• _Source records_
◆ ◆ ◆ ◆
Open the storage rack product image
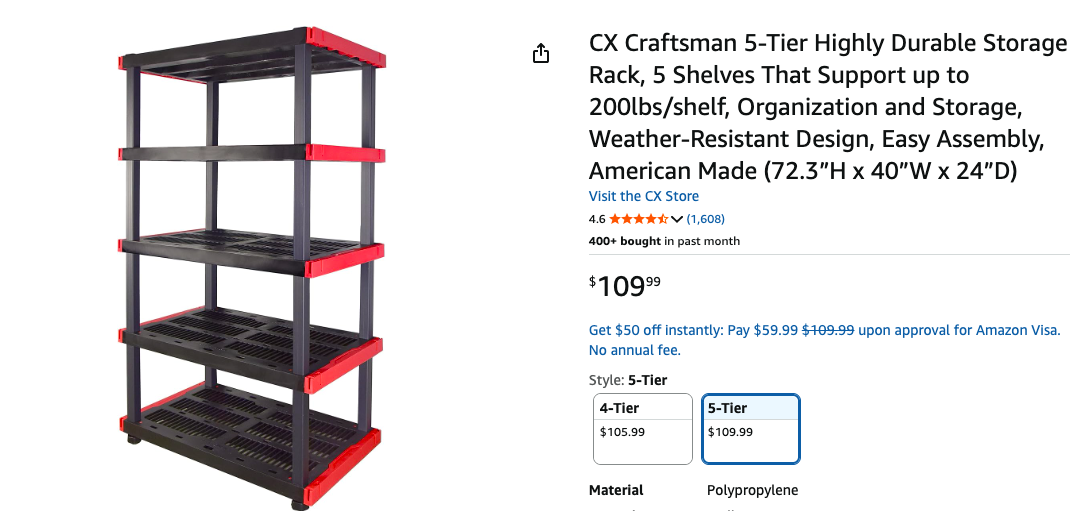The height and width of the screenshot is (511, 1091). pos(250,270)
◆ ◆ ◆ ◆
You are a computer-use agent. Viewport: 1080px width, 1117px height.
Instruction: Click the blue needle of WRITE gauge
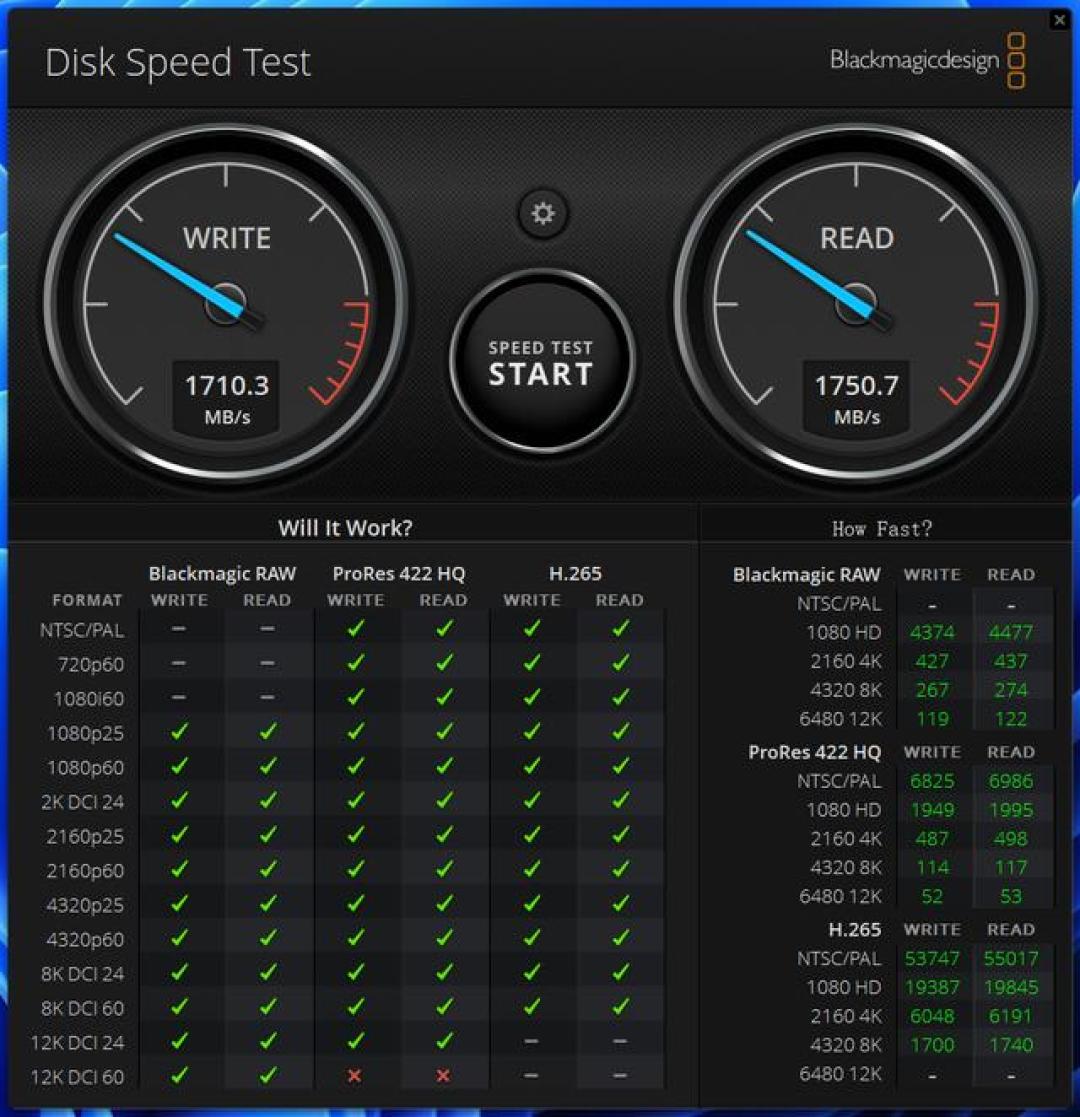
◆ ◆ ◆ ◆
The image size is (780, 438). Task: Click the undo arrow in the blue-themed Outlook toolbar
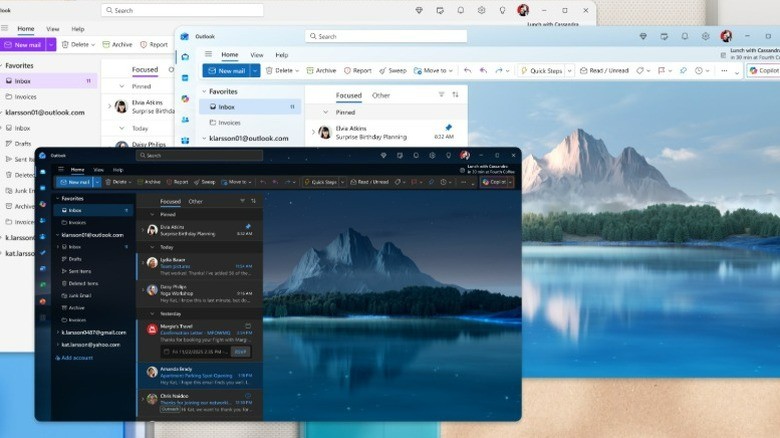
◆ ◆ ◆ ◆
• _Exercise_
Pull out each line of the records above that contains the string "Click", and copy it in full.

• _Written response_
Instruction: Click the blue needle of WRITE gauge
The image size is (780, 438). Task: Click the undo arrow in the blue-themed Outlook toolbar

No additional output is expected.